PROBLEM STATEMENT - Rewrite the material below, changing every "GUI agent" to "screen assistant" and leaving everything else as it is.
=-=-=
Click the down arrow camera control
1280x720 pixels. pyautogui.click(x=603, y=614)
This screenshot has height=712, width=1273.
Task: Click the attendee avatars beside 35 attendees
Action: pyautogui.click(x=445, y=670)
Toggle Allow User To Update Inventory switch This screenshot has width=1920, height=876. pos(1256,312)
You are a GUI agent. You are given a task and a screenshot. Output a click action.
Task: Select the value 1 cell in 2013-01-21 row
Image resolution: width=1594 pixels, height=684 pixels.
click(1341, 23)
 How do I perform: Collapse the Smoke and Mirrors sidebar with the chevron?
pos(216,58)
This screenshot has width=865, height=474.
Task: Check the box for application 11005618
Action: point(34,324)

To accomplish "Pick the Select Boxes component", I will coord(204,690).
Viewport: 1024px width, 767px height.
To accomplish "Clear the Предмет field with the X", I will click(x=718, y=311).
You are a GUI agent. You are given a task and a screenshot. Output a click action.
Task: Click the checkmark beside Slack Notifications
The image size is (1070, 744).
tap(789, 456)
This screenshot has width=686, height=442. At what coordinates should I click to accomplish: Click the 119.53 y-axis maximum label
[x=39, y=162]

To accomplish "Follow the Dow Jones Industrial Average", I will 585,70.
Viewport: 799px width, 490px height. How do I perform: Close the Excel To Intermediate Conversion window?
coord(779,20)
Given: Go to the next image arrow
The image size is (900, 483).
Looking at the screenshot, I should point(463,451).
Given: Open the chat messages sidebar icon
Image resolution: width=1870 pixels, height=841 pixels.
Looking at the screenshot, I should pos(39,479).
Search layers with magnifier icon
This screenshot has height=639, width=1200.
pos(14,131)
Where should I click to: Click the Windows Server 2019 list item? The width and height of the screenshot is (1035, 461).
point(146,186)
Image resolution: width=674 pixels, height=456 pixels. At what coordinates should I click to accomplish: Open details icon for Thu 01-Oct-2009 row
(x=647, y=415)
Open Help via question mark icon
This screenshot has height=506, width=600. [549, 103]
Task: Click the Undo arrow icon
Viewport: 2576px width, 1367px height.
=-=-=
FINAL RESULT -
Click the down arrow camera control
1280x720 pixels. pyautogui.click(x=603, y=614)
This screenshot has height=712, width=1273.
Task: Click the attendee avatars beside 35 attendees
Action: pyautogui.click(x=445, y=670)
Toggle Allow User To Update Inventory switch This screenshot has width=1920, height=876. pos(1256,312)
You are a screen assistant. You are given a task and a screenshot. Output a click action.
Task: Select the value 1 cell in 2013-01-21 row
Image resolution: width=1594 pixels, height=684 pixels.
click(1341, 23)
 How do I perform: Collapse the Smoke and Mirrors sidebar with the chevron?
pos(216,58)
This screenshot has width=865, height=474.
Task: Check the box for application 11005618
Action: point(34,324)

To accomplish "Pick the Select Boxes component", I will coord(204,690).
Viewport: 1024px width, 767px height.
To accomplish "Clear the Предмет field with the X", I will click(x=718, y=311).
You are a screen assistant. You are given a task and a screenshot. Output a click action.
Task: Click the checkmark beside Slack Notifications
The image size is (1070, 744).
tap(789, 456)
This screenshot has width=686, height=442. At what coordinates should I click to accomplish: Click the 119.53 y-axis maximum label
[x=39, y=162]

To accomplish "Follow the Dow Jones Industrial Average", I will 585,70.
Viewport: 799px width, 490px height. How do I perform: Close the Excel To Intermediate Conversion window?
coord(779,20)
Given: Go to the next image arrow
The image size is (900, 483).
Looking at the screenshot, I should point(463,451).
Given: Open the chat messages sidebar icon
Image resolution: width=1870 pixels, height=841 pixels.
Looking at the screenshot, I should pos(39,479).
Search layers with magnifier icon
This screenshot has height=639, width=1200.
pos(14,131)
Where should I click to: Click the Windows Server 2019 list item? The width and height of the screenshot is (1035, 461).
point(146,186)
Image resolution: width=674 pixels, height=456 pixels. At what coordinates should I click to accomplish: Open details icon for Thu 01-Oct-2009 row
(x=647, y=415)
Open Help via question mark icon
This screenshot has height=506, width=600. [549, 103]
Task: Click the Undo arrow icon
Viewport: 2576px width, 1367px height.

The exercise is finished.